1901 poetry collection by Henry Ames Blood

Selected Poems of Henry Ames Blood is a collection of poetry by American poet Henry Ames Blood. While his verse had been widely anthologized during his lifetime, this volume was the only book devoted solely to his verse. It was published in hardcover in Washington, D.C. by The Neale Publishing Company in 1901. It was reprinted in paperback by the Kessinger Publishing Company in September, 2007.

The book collects thirty poems by the author, selected by his widow Mary M. Blood as a retrospective sampling of his life's work. The source citations are as in the collection; where data is incomplete the original publications have been consulted where possible, and the missing data supplied in brackets.

==Contents==
- "Jeanette" (Harper's Weekly, May 19, 1879)
- "The Rock in the Sea" (The Century Magazine, August 1883)
- "The Chimney-Nook" (Willis' Home Journal, May 5, 1860)
- "The Last Visitor" (publication and date not cited [1895 at latest])
- "The War of the Dryads" (Knickerbocker Magazine, [July 1863, as "The Last War of the Dryads"])
- "Yearnings" (publication and date not cited [1882 at latest])
- "The Old Year" (The Independent, [December 28, 1871, as "The Death of the Old Year"])
- "The Two Enchantments" (The Century Magazine, January 1883)
- "Fantasie" (Knickerbocker Magazine, [January 1864])
- "The Masque in Fantasie" (Knickerbocker Magazine, 1860 [sic: February 1864])
- "The Grand Orchestra" (The Independent, [January 11, 1872])
- "Sighs in the South" (New York Weekly Tribune, October 13, 1862)
- "Thoreau. In Memoriam" (publication and date not cited)
- "The Invisible Piper" (publication and date not cited [1882 at latest])
- "Shakespeare" (New York Tribune, date not cited [1891 at latest])
- "At the Grave. In Memory of A. M." (The Century Magazine, February 1887)
- "Pro Mortuis" (New York Post, July 15, 1862)
- "The Serene Message" (The Century Magazine, date not cited)
- "Comrades" (The Century Magazine, December 1887)
- "May Flowers" (New York Weekly Tribune, April 26, 1863)
- "The Fairy Boat" (publication and date not cited)
- "A Midnight Chorus" (publication and date not cited)
- "The Song of the Savoyards" (Scribner's Magazine, June 1875)
- "Webster" (New York Observer, June 17, 1886)
- "Old Friends" (Boston Advertiser, November 15, 1889)

* **The data**
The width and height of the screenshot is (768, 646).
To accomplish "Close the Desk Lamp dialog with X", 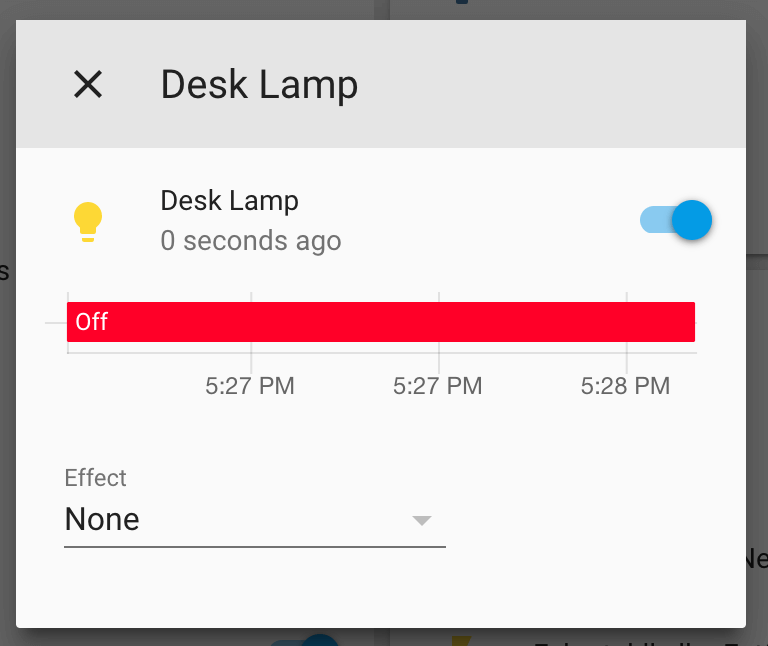I will tap(88, 84).
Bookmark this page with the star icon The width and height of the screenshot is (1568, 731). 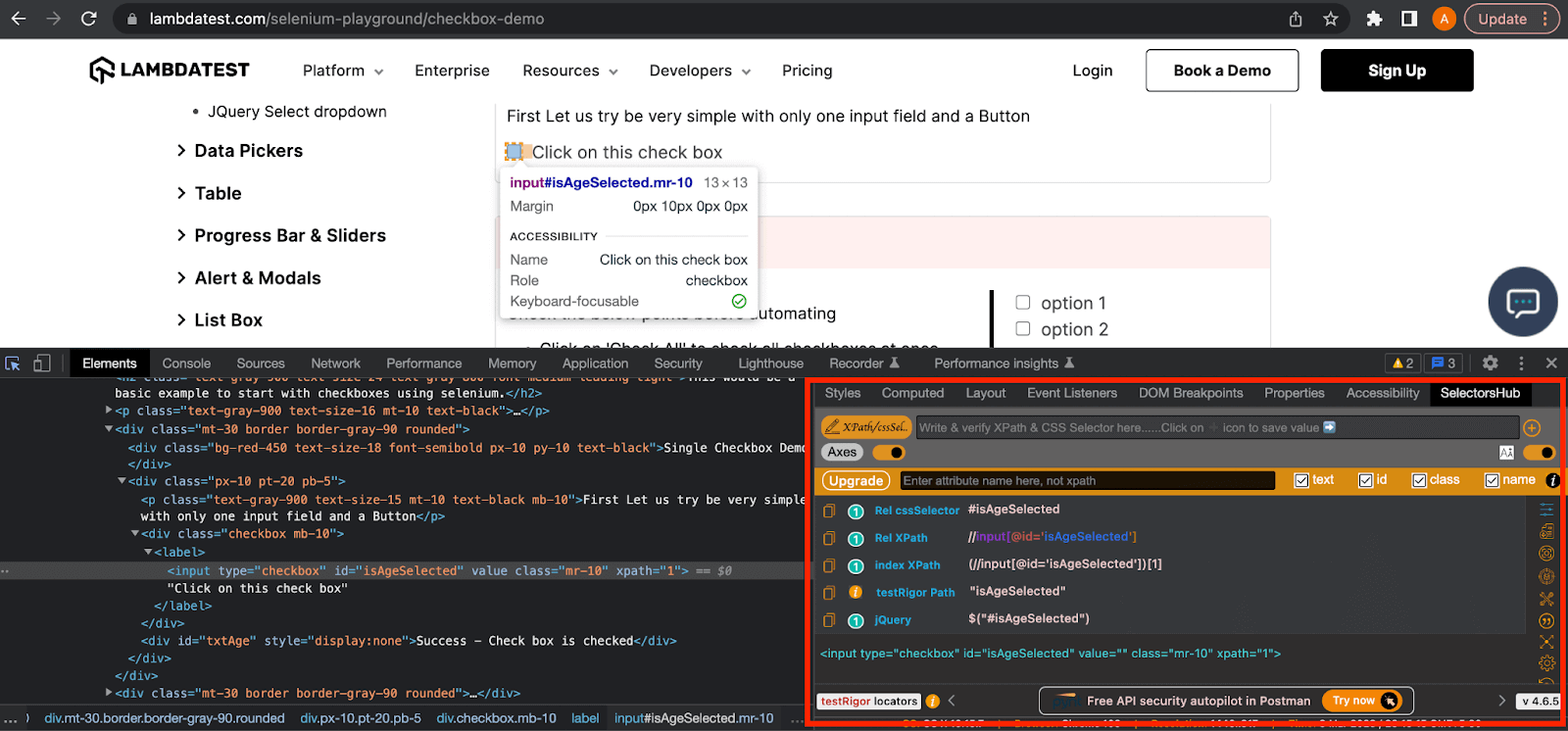click(x=1330, y=19)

* **Work item A**
According to the text on Selected Poems of Henry Ames Blood, who chose the poems in the collection?
* **Work item B**
In the text on Selected Poems of Henry Ames Blood, which poems does the contents list credit to The Century Magazine?
* **Work item C**
Pick up the text on Selected Poems of Henry Ames Blood from its last line and carry it on.
The lines above come from a separate source and are unrelated to the text on Selected Poems of Henry Ames Blood.

* **Written answer A**
His widow, Mary M. Blood, selected them.

* **Written answer B**
"The Rock in the Sea," "The Two Enchantments," "At the Grave. In Memory of A. M.," "The Serene Message," and "Comrades."

* **Written answer C**
- "Margie" (Youth's Companion, May 21, 1891)
- "Saint Goethe's Night" (publication and date not cited)
- "The Fighting Parson" (The Century Magazine, May 1890)
- "The Drummer" (The Century Magazine, July 1891)
- "Ad Astra" (The Century Magazine, December 1888)

==Reception==
"A dainty memorial volume ... [with contents] gathered from the Century Magazine, Scribner's Independent and other periodicals to which Mr. Blood was a highly appreciated occasional poetic contributor. The work of selection has been made with taste and judgment [and] [t]he little volume is handsomely made." Cleveland Plain Dealer, March 9, 1902, p. 25.

"Selected Poems by Henry Ames Blood is a book published by the Neale Company, Washington, D. C. It is attractive in appearance, and the verses, many of which are reprints from the best magazines, have strength and a real poetic beauty of expression. The last one in the book, "Ad Astra," appeared first in the Century Magazine, and is spirited and fine. There are thirty poems, some long, some short, but all worthy of consideration by lovers of poetry." Overland Monthly, v. 39, no. 5, May 1902, p. 920.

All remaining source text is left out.